Oregon Prison Chief’s Pay Raise Revoked; He Must Survive on Only $14,500 a Month
by Brandon Sample
Crime pays well in Oregon. Just ask Oregon Department of Corrections (ODOC) Director Max Williams, who earned a whopping $174,000 last year – $14,500 a month – which was $80,400 more than his boss, Governor Ted Kulongoski.
Kulongoski gave the state’s top administrators very generous raises in 2007. Most realized a 22 percent pay increase, while Williams saw his salary jump 30%, moving him from among the top 20 highest-paid prison directors to third in the nation, behind only California and Texas according to a national survey.
To put the increase in perspective, California incarcerates nearly 12 times as many prisoners (170,000) as Oregon (14,300), but California’s Secretary of Corrections earns just 1.3 times more ($225,000) than Williams. Arizona confines nearly three times as many prisoners (38,000) as Oregon, but its prison director earns $30,000 less than Williams. Washington state also confines more prisoners (18,600) but pays its prison chief $27,000 less than Williams. Nationally, the average salary for top state corrections administrators falls between $100,000 and $125,000, according to Audrey Wall, who collected data for the national survey.
It is unclear what qualifies Williams for his hefty salary, particularly in these bleak economic times. Unlike most prison directors who have years of experience, having worked themselves up through the ranks of the prison system, Williams did not. In 2003, Gov. Kulongoski – a lawyer, former legislator and lifelong fixture in Oregon politics – convinced Williams, also a lawyer, to leave the state senate to serve as ODOC’s director, despite his never having worked in corrections in Oregon or anywhere else.
But then, merit does not seem to be the determining factor for Williams’ substantial pay raise, as evidenced by the fact that Kulongoski also gave across-the-board raises of 13 to 16 percent to rank-and-file state employees, including prison guards, at about the same time. Meanwhile, Oregon’s non-governmental workers saw an average salary increase of just four percent in 2006-2007, and few in the private sector receive pensions and health benefits comparable to those afforded to state employees.
Naturally, agency directors declined to comment on their salaries, but Kulongoski and state officials defended the pay increases, claiming that state government must keep pace with the private sector. “Nobody wants to pay department directors more than what is appropriate,” said Lonn Hoklin, spokesman for the Oregon Dept. of Administrative Services. “But you want to pay them and keep them in the job.”
As average Oregon workers struggle to put food on the table and gas in their vehicles, the front page of The Oregonian newspaper announced “Taxpayers’ Wall Street Bailout Tab: $700 Billion,” right next to another article reporting that Williams’ salary would jump another 3% to $180,000 – $15,000 a month – by June 2009.
State worker Catherine Stearns sees nothing wrong with the increase so long as there are similar raises for frontline workers. “If this methodology is good enough for the directors, we’re going to ask for that, too,” she said. “We’d be crazy not to.”

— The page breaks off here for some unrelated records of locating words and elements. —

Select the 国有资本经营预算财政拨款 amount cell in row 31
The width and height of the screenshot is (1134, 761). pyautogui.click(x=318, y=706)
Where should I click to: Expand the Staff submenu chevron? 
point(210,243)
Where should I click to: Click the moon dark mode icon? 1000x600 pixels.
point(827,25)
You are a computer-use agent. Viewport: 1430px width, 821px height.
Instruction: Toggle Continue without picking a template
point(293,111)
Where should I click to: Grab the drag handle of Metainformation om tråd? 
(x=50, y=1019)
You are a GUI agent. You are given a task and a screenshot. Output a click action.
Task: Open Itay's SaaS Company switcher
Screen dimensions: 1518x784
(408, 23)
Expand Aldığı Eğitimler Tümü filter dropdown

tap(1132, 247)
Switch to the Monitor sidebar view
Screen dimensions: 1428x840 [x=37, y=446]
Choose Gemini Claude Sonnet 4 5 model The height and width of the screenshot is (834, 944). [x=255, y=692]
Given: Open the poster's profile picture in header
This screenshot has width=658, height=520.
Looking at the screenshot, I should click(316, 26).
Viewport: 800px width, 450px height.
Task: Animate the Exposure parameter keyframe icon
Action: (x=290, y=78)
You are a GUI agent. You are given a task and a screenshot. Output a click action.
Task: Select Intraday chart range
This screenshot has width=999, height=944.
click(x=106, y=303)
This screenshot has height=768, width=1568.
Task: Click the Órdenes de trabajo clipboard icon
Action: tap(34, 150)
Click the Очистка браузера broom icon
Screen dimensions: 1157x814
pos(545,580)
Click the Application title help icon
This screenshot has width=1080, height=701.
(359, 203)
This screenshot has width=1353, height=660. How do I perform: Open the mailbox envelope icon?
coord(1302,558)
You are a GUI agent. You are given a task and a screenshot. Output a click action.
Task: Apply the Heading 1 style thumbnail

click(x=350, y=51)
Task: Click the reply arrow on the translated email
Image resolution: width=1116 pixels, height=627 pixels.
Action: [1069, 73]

But both the amount and steep rate of increase of salaries for state employees are “appalling” to Oregon House Minority leader Bruce Hanna, who saw lawmakers harshly criticized just a week earlier for their own proposed pay hikes. “It slaps in the face of working Oregonians,” he said. “People will be out there asking, ‘What in the world are you thinking?’”
One of those people is 61-year-old Susan Antone. “I’m sorry they can’t live on $10,000 a month,” she said. “What do they think, this state is made out of money?”
Apparently Gov. Kulongoski was listening. Just three days after the story ran in The Oregonian he rescinded the most recent director pay increases, citing “recent economic events.” The governor’s spokeswoman, Anna Richter Taylor, said “the governor recognizes families are tightening their belts and state government needs to as well.” She estimated that repealing the director salary increases should save Oregon $25,000 a month. Even so, the Governor did not cancel a November 1, 2008 cost-of-living raise for state workers, who will still realize their 13 to 16 percent raises.
Lawmakers applauded the revocation of the director pay increases. “I would say that it’s clear evidence the governor’s beginning to realize how serious the downturn has become,” said Senate Minority Leader Ted Ferrioli. So for now, Williams will have to find a way to live on his existing salary of a mere $14,500 per month.